▶ **Objectif de la tâche**
Recopiez sans aucune modification le passage de l'article sur le dolmen de Colombiers qui commence aux mots « À Colombiers, petite » et s'arrête après « administratif de Poitiers... ».

▶ **Texte de lecture**
***

À Colombiers, petite commune proche de Pons, Daniel Moulinet a édifié un dolmen sur l'une ses parcelles. L'effet est tellement réussi qu'un « non initié » pourrait le confondre avec celui de la Pierre folle, à Montguyon. Si la démarche est originale et inoffensive, l'affaire a été portée devant le Tribunal administratif de Poitiers...
Sur la commune de Colombiers, vit un grand bâtisseur devant l’Eternel. Depuis qu’il est à la retraite, Daniel Moulinet, autrefois viticulteur, n’a jamais été aussi actif. A la surprise des habitants, il a déjà construit une chapelle. Du pur style XXe, elle semble surgir du passé. Aidé par un ami, il a réalisé cette tâche avec un vrai courage de maçon. Dès lors, les portes de l’édifice sont ouvertes à ceux qui veulent se recueillir et, chaque année en septembre, un office est célébré par le curé de Pons. Evidemment, les voisins ont été un peu surpris par cette construction ! Malgré l’affluence à certaines périodes, le stationnement manque et la route est étroite.
Par ailleurs, l’homme à la longue barbe grise est un fervent amateur d’histoire et un grand admirateur des constructions mégalithiques. Ces assemblages énigmatiques, que l’on peut admirer en France, à Stonehenge ou en Mongolie, sont la source de nombreuses interrogations. En effet, nul ne sait comment nos ancêtres les ont érigés. Plus simple est le menhir que portait ce cher Obélix et dont les alignements sont visibles à Carnac !
Poussé par une créativité artistique, Daniel Moulinet a décidé d’ériger des pierres levées sur une fissure cosmo-tellurique située dans son pré, près d’une source aux vertus curatives, dit-il. Comment le sait-il ? C’est un secret. La parcelle se trouve à l’entrée du village, en bordure de route. Il est impossible de la manquer !

***

▶ **Données**
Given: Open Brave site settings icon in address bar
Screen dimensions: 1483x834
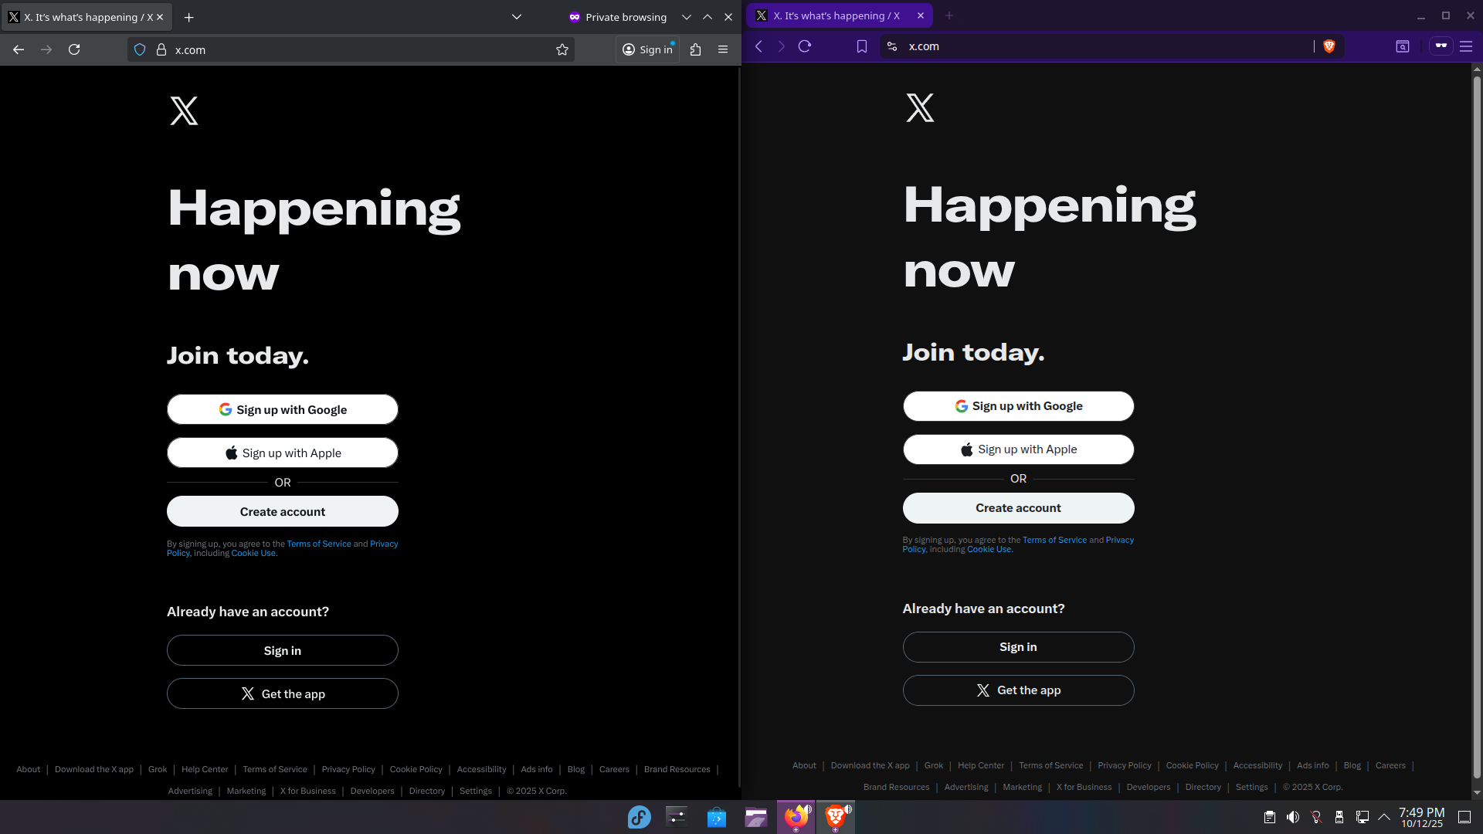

***

▶ **Réponse**
À Colombiers, petite commune proche de Pons, Daniel Moulinet a édifié un dolmen sur l'une ses parcelles. L'effet est tellement réussi qu'un « non initié » pourrait le confondre avec celui de la Pierre folle, à Montguyon. Si la démarche est originale et inoffensive, l'affaire a été portée devant le Tribunal administratif de Poitiers...